-- WHAT IS BEING ASKED --
Line by line, the entries below are to be reproduced unaltered.

-- EXERCISE INPUTS --

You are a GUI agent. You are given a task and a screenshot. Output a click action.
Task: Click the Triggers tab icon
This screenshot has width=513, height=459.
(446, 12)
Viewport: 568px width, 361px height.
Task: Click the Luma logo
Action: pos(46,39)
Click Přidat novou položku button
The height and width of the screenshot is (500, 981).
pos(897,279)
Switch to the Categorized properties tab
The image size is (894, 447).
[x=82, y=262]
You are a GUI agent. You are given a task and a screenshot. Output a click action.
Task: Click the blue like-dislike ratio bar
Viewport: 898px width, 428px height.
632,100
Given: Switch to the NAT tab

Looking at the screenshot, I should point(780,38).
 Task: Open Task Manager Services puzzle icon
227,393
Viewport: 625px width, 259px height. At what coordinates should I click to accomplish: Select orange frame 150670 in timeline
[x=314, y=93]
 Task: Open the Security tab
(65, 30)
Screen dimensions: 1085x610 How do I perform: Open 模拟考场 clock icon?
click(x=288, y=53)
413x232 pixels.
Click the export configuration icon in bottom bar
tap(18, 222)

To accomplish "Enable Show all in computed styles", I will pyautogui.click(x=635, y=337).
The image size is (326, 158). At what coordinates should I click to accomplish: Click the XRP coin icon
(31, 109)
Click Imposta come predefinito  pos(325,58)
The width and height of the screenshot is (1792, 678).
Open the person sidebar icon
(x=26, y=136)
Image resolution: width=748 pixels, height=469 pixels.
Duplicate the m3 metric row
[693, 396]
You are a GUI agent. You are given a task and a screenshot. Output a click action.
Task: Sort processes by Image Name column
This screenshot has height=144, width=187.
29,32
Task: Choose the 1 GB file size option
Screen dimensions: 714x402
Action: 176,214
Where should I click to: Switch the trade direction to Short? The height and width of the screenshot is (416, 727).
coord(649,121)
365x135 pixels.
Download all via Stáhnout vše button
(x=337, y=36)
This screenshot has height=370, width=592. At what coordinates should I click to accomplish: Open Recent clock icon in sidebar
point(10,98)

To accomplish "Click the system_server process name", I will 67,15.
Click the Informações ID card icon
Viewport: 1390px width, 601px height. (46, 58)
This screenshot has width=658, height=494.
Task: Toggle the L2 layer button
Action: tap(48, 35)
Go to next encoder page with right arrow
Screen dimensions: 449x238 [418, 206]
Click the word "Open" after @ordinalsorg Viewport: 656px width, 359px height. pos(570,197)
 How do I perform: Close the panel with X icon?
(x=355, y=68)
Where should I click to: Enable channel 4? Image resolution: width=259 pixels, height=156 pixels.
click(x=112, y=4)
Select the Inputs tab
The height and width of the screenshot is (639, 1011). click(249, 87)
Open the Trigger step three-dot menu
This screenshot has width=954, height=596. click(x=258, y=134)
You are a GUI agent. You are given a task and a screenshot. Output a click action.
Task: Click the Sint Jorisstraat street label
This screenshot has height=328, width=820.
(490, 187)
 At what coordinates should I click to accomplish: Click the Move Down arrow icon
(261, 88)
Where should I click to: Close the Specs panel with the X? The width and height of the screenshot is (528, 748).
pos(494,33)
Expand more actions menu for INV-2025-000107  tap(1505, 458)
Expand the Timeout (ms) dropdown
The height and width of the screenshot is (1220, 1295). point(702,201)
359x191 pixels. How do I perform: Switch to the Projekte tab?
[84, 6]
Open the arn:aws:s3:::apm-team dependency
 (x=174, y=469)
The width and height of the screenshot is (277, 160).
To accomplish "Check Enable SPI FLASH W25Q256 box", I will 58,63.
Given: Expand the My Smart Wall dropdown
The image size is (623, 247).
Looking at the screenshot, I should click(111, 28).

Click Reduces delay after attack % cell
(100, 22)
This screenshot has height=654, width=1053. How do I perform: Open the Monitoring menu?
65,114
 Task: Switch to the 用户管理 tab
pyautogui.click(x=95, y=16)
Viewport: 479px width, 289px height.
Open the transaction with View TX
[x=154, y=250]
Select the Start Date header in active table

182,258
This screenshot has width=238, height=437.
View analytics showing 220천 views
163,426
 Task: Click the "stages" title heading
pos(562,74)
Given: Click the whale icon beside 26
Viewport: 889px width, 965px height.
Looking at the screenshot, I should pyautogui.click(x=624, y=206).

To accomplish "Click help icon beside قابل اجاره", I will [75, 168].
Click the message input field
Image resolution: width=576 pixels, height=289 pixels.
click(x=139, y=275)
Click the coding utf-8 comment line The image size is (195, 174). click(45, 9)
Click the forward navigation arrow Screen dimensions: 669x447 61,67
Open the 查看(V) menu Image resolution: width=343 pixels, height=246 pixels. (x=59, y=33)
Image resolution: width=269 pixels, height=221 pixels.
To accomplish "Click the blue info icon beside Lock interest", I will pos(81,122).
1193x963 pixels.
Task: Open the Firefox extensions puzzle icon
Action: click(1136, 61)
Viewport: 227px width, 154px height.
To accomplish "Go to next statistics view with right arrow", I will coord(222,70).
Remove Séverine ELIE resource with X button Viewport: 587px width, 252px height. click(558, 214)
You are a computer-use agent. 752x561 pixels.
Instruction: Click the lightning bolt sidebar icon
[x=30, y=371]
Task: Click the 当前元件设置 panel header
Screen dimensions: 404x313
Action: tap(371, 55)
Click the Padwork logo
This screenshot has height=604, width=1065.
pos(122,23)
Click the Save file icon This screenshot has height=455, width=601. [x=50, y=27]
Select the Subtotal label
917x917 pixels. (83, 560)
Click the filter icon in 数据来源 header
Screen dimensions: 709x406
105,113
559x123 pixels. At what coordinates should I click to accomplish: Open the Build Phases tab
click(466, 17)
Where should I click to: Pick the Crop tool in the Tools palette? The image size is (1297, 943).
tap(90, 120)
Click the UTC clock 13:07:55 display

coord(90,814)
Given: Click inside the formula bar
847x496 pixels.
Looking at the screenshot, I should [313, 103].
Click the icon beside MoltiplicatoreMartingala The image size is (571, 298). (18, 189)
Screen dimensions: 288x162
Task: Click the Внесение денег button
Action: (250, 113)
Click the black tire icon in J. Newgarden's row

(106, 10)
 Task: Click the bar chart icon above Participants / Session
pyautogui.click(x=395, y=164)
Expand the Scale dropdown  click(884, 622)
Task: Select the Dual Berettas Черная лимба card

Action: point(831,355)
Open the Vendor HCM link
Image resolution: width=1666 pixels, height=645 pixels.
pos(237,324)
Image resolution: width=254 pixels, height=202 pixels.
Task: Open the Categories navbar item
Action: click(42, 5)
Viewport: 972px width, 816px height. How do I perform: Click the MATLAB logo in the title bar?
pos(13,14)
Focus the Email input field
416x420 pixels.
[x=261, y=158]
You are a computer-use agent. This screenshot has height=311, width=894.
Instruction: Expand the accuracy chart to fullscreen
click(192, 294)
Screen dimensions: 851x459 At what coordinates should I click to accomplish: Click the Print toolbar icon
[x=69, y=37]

-- EXPECTED ANSWER --
You are a GUI agent. You are given a task and a screenshot. Output a click action.
Task: Click the Triggers tab icon
This screenshot has width=513, height=459.
(446, 12)
Viewport: 568px width, 361px height.
Task: Click the Luma logo
Action: pos(46,39)
Click Přidat novou položku button
The height and width of the screenshot is (500, 981).
pos(897,279)
Switch to the Categorized properties tab
The image size is (894, 447).
[x=82, y=262]
You are a GUI agent. You are given a task and a screenshot. Output a click action.
Task: Click the blue like-dislike ratio bar
Viewport: 898px width, 428px height.
632,100
Given: Switch to the NAT tab

Looking at the screenshot, I should point(780,38).
 Task: Open Task Manager Services puzzle icon
227,393
Viewport: 625px width, 259px height. At what coordinates should I click to accomplish: Select orange frame 150670 in timeline
[x=314, y=93]
 Task: Open the Security tab
(65, 30)
Screen dimensions: 1085x610 How do I perform: Open 模拟考场 clock icon?
click(x=288, y=53)
413x232 pixels.
Click the export configuration icon in bottom bar
tap(18, 222)

To accomplish "Enable Show all in computed styles", I will pyautogui.click(x=635, y=337).
The image size is (326, 158). At what coordinates should I click to accomplish: Click the XRP coin icon
(31, 109)
Click Imposta come predefinito  pos(325,58)
The width and height of the screenshot is (1792, 678).
Open the person sidebar icon
(x=26, y=136)
Image resolution: width=748 pixels, height=469 pixels.
Duplicate the m3 metric row
[693, 396]
You are a GUI agent. You are given a task and a screenshot. Output a click action.
Task: Sort processes by Image Name column
This screenshot has height=144, width=187.
29,32
Task: Choose the 1 GB file size option
Screen dimensions: 714x402
Action: 176,214
Where should I click to: Switch the trade direction to Short? The height and width of the screenshot is (416, 727).
coord(649,121)
365x135 pixels.
Download all via Stáhnout vše button
(x=337, y=36)
This screenshot has height=370, width=592. At what coordinates should I click to accomplish: Open Recent clock icon in sidebar
point(10,98)

To accomplish "Click the system_server process name", I will 67,15.
Click the Informações ID card icon
Viewport: 1390px width, 601px height. (46, 58)
This screenshot has width=658, height=494.
Task: Toggle the L2 layer button
Action: tap(48, 35)
Go to next encoder page with right arrow
Screen dimensions: 449x238 [418, 206]
Click the word "Open" after @ordinalsorg Viewport: 656px width, 359px height. pos(570,197)
 How do I perform: Close the panel with X icon?
(x=355, y=68)
Where should I click to: Enable channel 4? Image resolution: width=259 pixels, height=156 pixels.
click(x=112, y=4)
Select the Inputs tab
The height and width of the screenshot is (639, 1011). click(249, 87)
Open the Trigger step three-dot menu
This screenshot has width=954, height=596. click(x=258, y=134)
You are a GUI agent. You are given a task and a screenshot. Output a click action.
Task: Click the Sint Jorisstraat street label
This screenshot has height=328, width=820.
(490, 187)
 At what coordinates should I click to accomplish: Click the Move Down arrow icon
(261, 88)
Where should I click to: Close the Specs panel with the X? The width and height of the screenshot is (528, 748).
pos(494,33)
Expand more actions menu for INV-2025-000107  tap(1505, 458)
Expand the Timeout (ms) dropdown
The height and width of the screenshot is (1220, 1295). point(702,201)
359x191 pixels. How do I perform: Switch to the Projekte tab?
[84, 6]
Open the arn:aws:s3:::apm-team dependency
 (x=174, y=469)
The width and height of the screenshot is (277, 160).
To accomplish "Check Enable SPI FLASH W25Q256 box", I will 58,63.
Given: Expand the My Smart Wall dropdown
The image size is (623, 247).
Looking at the screenshot, I should click(111, 28).

Click Reduces delay after attack % cell
(100, 22)
This screenshot has height=654, width=1053. How do I perform: Open the Monitoring menu?
65,114
 Task: Switch to the 用户管理 tab
pyautogui.click(x=95, y=16)
Viewport: 479px width, 289px height.
Open the transaction with View TX
[x=154, y=250]
Select the Start Date header in active table

182,258
This screenshot has width=238, height=437.
View analytics showing 220천 views
163,426
 Task: Click the "stages" title heading
pos(562,74)
Given: Click the whale icon beside 26
Viewport: 889px width, 965px height.
Looking at the screenshot, I should pyautogui.click(x=624, y=206).

To accomplish "Click help icon beside قابل اجاره", I will [75, 168].
Click the message input field
Image resolution: width=576 pixels, height=289 pixels.
click(x=139, y=275)
Click the coding utf-8 comment line The image size is (195, 174). click(45, 9)
Click the forward navigation arrow Screen dimensions: 669x447 61,67
Open the 查看(V) menu Image resolution: width=343 pixels, height=246 pixels. (x=59, y=33)
Image resolution: width=269 pixels, height=221 pixels.
To accomplish "Click the blue info icon beside Lock interest", I will pos(81,122).
1193x963 pixels.
Task: Open the Firefox extensions puzzle icon
Action: click(1136, 61)
Viewport: 227px width, 154px height.
To accomplish "Go to next statistics view with right arrow", I will coord(222,70).
Remove Séverine ELIE resource with X button Viewport: 587px width, 252px height. click(558, 214)
You are a computer-use agent. 752x561 pixels.
Instruction: Click the lightning bolt sidebar icon
[x=30, y=371]
Task: Click the 当前元件设置 panel header
Screen dimensions: 404x313
Action: tap(371, 55)
Click the Padwork logo
This screenshot has height=604, width=1065.
pos(122,23)
Click the Save file icon This screenshot has height=455, width=601. [x=50, y=27]
Select the Subtotal label
917x917 pixels. (83, 560)
Click the filter icon in 数据来源 header
Screen dimensions: 709x406
105,113
559x123 pixels. At what coordinates should I click to accomplish: Open the Build Phases tab
click(466, 17)
Where should I click to: Pick the Crop tool in the Tools palette? The image size is (1297, 943).
tap(90, 120)
Click the UTC clock 13:07:55 display

coord(90,814)
Given: Click inside the formula bar
847x496 pixels.
Looking at the screenshot, I should [313, 103].
Click the icon beside MoltiplicatoreMartingala The image size is (571, 298). (18, 189)
Screen dimensions: 288x162
Task: Click the Внесение денег button
Action: (250, 113)
Click the black tire icon in J. Newgarden's row

(106, 10)
 Task: Click the bar chart icon above Participants / Session
pyautogui.click(x=395, y=164)
Expand the Scale dropdown  click(884, 622)
Task: Select the Dual Berettas Черная лимба card

Action: point(831,355)
Open the Vendor HCM link
Image resolution: width=1666 pixels, height=645 pixels.
pos(237,324)
Image resolution: width=254 pixels, height=202 pixels.
Task: Open the Categories navbar item
Action: click(42, 5)
Viewport: 972px width, 816px height. How do I perform: Click the MATLAB logo in the title bar?
pos(13,14)
Focus the Email input field
416x420 pixels.
[x=261, y=158]
You are a computer-use agent. This screenshot has height=311, width=894.
Instruction: Expand the accuracy chart to fullscreen
click(192, 294)
Screen dimensions: 851x459 At what coordinates should I click to accomplish: Click the Print toolbar icon
[x=69, y=37]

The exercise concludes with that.